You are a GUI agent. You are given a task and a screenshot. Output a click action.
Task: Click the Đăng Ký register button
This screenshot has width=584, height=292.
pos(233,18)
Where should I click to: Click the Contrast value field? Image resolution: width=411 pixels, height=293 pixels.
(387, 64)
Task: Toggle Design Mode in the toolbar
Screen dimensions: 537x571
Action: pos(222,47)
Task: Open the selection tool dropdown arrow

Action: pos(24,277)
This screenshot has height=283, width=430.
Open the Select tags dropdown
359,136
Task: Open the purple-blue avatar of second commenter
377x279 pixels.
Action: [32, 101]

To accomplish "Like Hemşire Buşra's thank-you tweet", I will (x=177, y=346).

* * *

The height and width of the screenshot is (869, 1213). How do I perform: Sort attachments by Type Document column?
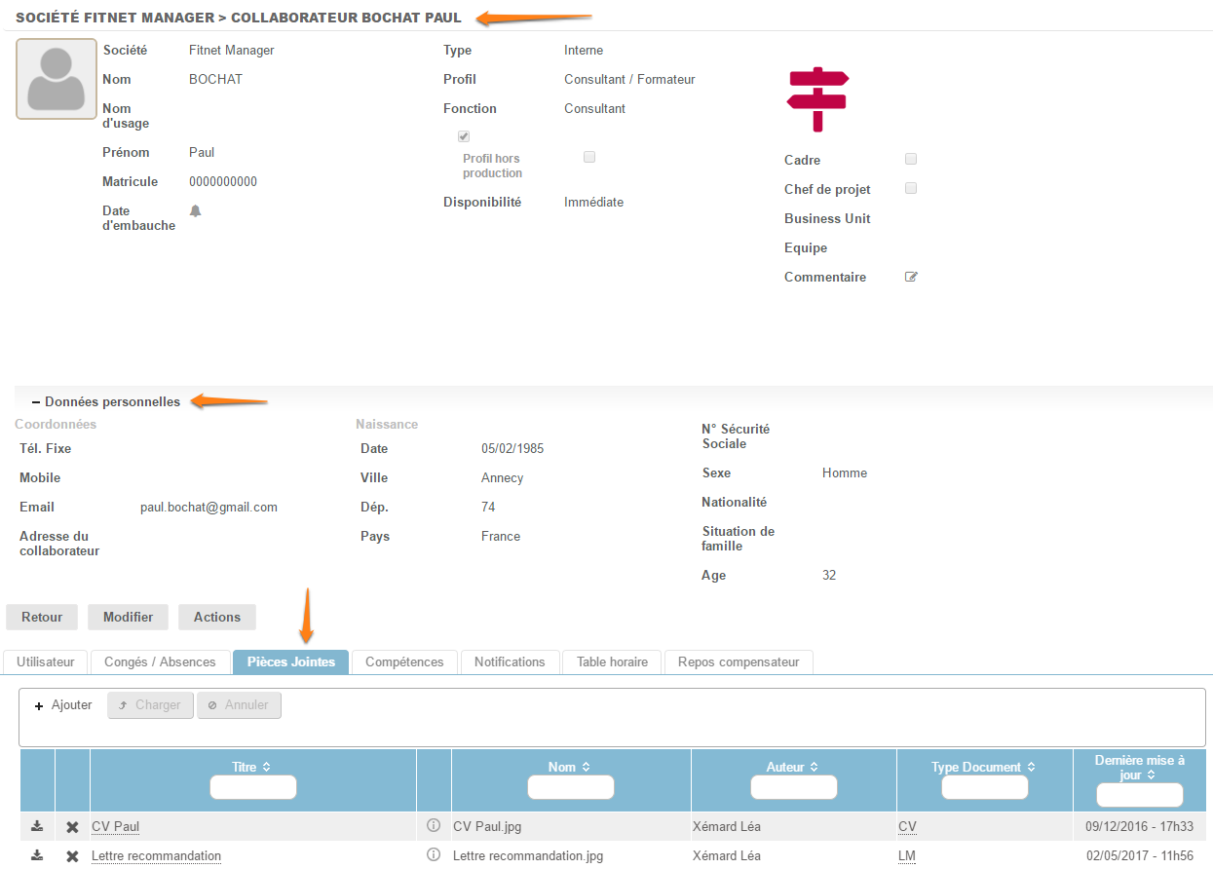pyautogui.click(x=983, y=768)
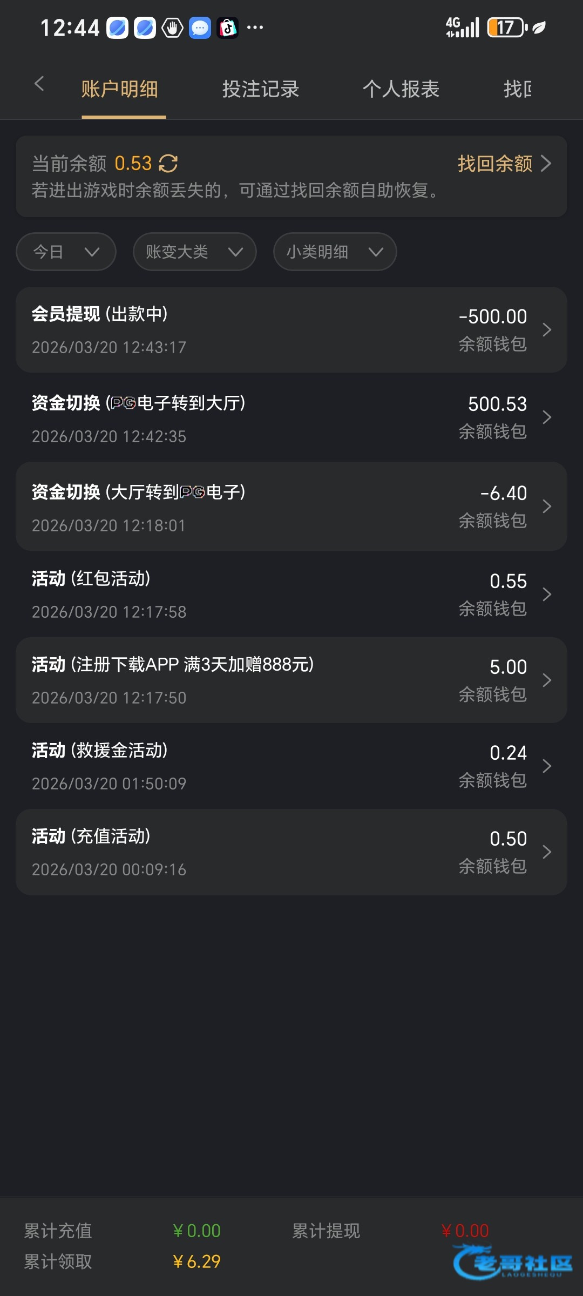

» What you are asked to do
Reproduce exactly, and with no other material, the lines between those holding "You are a GUI" and "Task: Toggle Design Mode in the toolbar", inclusive.

» Answer space
You are a GUI agent. You are given a task and a screenshot. Output a click action.
Task: Click the Đăng Ký register button
This screenshot has width=584, height=292.
pos(233,18)
Where should I click to: Click the Contrast value field? Image resolution: width=411 pixels, height=293 pixels.
(387, 64)
Task: Toggle Design Mode in the toolbar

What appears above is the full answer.